**TEXTAUSZUG:**
Seit bald 30 Jahren sind Sie als reformierter Pfarrer in Urnäsch tätig, können also bereits auf einen Berg an Erfahrung zurückblicken. Braucht es da überhaupt noch Weiterbildung?
Markus Grieder: Unbedingt. Erfahrung geht für mich über das materielle Können des Fachs hinaus. Es geht bei einem Weiterbildungsaufenthalt auch darum, seinen Horizont zu erweitern und seine Batterien auf kreative Art wieder aufzuladen. Zudem kann man sich «Erfahrung», wie auch immer man das messen will, über das ganze Leben aneignen, man hat nie ausgelernt.
Ihr Weiterbildungsaufenthalt führte Sie nach Nepal, in ein Land, das Sie seit 1998 regelmässig bereisen. Woher kommt Ihre Faszination für Nepal?
Schon als Kind interessierte ich mich für dieses Land – insbesondere für den Himalaja. Durch Bücher kam ich später auch in Kontakt mit der Religion. Es ist vor allem der tibetische Buddhismus, der mich fasziniert, eine Religion, die nicht nur in Tibet, sondern auch von den nepalesischen Bergvölkern praktiziert wird.

**ROHDATEN:**
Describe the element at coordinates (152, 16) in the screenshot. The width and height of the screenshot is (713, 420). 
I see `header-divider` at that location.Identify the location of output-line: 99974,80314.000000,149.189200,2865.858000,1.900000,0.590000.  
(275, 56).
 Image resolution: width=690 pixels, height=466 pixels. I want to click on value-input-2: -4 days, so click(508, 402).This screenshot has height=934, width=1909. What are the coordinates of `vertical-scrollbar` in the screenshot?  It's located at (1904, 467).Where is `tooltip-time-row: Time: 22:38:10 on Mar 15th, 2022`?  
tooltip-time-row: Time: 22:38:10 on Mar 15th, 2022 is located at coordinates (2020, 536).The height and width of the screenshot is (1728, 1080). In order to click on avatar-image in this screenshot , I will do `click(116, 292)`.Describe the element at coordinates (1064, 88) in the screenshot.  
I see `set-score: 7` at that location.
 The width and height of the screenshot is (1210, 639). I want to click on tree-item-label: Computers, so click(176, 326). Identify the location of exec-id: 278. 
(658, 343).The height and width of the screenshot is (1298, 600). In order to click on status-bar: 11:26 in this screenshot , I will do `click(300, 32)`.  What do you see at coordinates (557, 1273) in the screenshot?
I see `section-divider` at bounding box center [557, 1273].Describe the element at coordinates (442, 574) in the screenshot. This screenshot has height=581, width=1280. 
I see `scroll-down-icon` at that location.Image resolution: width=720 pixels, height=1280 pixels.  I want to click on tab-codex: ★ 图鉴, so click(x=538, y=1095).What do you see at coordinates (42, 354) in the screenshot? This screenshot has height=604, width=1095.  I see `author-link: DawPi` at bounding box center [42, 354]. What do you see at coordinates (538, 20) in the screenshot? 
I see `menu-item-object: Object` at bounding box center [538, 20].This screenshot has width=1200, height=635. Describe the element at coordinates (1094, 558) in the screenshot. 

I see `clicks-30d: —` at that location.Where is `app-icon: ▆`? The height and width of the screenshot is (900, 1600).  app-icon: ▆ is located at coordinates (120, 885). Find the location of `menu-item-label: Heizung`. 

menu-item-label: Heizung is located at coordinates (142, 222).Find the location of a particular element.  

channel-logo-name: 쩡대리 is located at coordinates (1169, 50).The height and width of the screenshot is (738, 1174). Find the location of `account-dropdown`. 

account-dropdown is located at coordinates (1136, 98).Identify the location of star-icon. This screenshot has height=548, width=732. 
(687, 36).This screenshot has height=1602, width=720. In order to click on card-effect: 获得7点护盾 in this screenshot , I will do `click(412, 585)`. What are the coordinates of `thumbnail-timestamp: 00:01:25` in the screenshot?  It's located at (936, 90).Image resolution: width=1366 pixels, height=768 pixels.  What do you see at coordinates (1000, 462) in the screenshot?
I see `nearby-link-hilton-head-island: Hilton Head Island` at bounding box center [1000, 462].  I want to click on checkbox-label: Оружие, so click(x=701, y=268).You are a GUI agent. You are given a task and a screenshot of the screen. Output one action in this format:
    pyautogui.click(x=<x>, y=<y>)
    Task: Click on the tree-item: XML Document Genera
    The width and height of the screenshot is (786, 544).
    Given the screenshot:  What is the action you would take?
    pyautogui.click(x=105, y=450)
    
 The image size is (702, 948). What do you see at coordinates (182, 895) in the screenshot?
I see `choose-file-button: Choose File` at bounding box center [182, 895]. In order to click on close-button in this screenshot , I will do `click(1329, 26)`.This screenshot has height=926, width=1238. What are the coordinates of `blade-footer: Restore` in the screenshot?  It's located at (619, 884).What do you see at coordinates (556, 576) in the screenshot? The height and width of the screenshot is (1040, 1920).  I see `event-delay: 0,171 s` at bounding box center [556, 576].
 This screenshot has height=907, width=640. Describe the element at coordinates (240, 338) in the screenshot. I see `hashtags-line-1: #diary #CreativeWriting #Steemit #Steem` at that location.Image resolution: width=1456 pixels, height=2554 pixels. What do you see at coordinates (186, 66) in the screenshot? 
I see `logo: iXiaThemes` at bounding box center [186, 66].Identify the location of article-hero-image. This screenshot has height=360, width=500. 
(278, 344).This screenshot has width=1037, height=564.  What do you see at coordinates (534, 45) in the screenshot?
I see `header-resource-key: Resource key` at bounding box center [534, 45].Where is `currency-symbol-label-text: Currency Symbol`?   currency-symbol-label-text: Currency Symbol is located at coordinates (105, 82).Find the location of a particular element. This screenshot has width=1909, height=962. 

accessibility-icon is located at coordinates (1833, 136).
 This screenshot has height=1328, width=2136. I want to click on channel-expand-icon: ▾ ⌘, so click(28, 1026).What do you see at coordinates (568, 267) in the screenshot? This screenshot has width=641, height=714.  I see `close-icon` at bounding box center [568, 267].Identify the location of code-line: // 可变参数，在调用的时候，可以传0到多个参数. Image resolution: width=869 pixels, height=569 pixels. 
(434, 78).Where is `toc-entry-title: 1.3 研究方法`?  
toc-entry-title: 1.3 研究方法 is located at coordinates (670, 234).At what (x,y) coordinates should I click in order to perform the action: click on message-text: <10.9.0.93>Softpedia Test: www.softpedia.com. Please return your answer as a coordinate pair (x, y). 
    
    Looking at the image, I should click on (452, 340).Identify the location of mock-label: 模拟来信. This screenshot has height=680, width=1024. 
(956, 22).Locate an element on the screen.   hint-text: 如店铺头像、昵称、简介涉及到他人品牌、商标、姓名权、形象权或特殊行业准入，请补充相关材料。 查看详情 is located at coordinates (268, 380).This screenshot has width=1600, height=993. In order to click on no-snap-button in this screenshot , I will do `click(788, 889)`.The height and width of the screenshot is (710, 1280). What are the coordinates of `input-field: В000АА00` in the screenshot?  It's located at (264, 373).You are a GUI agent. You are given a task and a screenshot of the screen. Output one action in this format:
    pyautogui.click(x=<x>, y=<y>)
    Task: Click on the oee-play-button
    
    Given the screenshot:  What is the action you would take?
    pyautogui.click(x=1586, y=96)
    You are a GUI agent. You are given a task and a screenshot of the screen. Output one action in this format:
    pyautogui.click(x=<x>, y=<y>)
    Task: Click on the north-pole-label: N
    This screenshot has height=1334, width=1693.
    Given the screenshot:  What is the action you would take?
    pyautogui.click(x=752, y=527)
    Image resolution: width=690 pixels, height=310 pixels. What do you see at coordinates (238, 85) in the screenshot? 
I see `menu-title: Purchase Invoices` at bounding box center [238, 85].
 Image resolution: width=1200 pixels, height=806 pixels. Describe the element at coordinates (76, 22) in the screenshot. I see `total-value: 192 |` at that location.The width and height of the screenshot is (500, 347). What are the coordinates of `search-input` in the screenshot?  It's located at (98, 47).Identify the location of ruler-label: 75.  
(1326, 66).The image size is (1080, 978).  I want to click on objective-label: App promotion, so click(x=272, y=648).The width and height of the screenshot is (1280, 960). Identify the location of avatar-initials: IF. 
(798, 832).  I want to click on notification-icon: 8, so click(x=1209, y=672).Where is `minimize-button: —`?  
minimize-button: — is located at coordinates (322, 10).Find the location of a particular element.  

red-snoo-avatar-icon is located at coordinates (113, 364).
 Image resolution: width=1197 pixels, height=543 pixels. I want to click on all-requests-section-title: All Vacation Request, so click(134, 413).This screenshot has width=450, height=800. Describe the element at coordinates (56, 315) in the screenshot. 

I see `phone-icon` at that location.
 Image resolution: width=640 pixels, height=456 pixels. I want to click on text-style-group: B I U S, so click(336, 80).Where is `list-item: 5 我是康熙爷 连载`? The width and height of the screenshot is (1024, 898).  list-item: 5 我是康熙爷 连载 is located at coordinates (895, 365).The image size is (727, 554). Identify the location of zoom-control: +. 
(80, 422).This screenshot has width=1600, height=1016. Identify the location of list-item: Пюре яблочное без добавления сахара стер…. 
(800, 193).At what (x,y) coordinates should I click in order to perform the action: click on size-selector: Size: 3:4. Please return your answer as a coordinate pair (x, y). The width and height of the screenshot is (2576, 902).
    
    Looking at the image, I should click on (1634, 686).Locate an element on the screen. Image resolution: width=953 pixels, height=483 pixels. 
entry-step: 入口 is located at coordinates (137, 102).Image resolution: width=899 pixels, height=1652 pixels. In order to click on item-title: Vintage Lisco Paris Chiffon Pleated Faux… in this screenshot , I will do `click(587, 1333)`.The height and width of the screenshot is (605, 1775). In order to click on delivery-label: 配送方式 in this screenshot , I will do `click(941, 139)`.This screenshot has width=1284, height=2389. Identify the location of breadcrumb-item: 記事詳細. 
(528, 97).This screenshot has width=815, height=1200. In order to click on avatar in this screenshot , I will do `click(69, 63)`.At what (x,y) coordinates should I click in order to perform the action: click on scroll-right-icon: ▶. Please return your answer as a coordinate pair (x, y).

**WAS ZU TUN IST:**
1. Seit welchem Jahr bereist der Pfarrer aus Urnäsch laut dem Interview regelmäßig Nepal?
2. Gib aus dem Interview mit dem Pfarrer aus Urnäsch den Abschnitt von „Markus Grieder: Unbedingt.“ bis einschließlich „Bergvölkern praktiziert wird.“ wörtlich wieder.
3. Setze das Interview mit dem Pfarrer aus Urnäsch über Nepal nach seinem letzten Satz fort.
Die Datensätze stammen aus einer anderen Quelle.

**ANTWORTEN:**
1. Seit 1998.

2.
Markus Grieder: Unbedingt. Erfahrung geht für mich über das materielle Können des Fachs hinaus. Es geht bei einem Weiterbildungsaufenthalt auch darum, seinen Horizont zu erweitern und seine Batterien auf kreative Art wieder aufzuladen. Zudem kann man sich «Erfahrung», wie auch immer man das messen will, über das ganze Leben aneignen, man hat nie ausgelernt.
Ihr Weiterbildungsaufenthalt führte Sie nach Nepal, in ein Land, das Sie seit 1998 regelmässig bereisen. Woher kommt Ihre Faszination für Nepal?
Schon als Kind interessierte ich mich für dieses Land – insbesondere für den Himalaja. Durch Bücher kam ich später auch in Kontakt mit der Religion. Es ist vor allem der tibetische Buddhismus, der mich fasziniert, eine Religion, die nicht nur in Tibet, sondern auch von den nepalesischen Bergvölkern praktiziert wird.

3.
Was macht den tibetischen Buddhismus aus?
Tibetischer Buddhismus ist ein Zweig des Mahayana-Buddhismus. Dieser zeichnet sich zum einen dadurch aus, dass er ein ganzes Pantheon von Gottheiten besitzt, vergleichbar mit der griechischen Mythologie. Zum anderen stellt er eine eher mystische Ausprägung des Buddhismus dar, in welchem Meditations- und Yoga-Techniken eine ausgeprägte Rolle spielen.
Sie sagten einst, dass Sie im Austausch mit anderen Religionen keine Gefahr, sondern eine Bereicherung für den eigenen Glauben sehen. Was konnten Sie durch die Beschäftigung mit dem Buddhismus in Bezug auf Ihren christlichen Glauben lernen?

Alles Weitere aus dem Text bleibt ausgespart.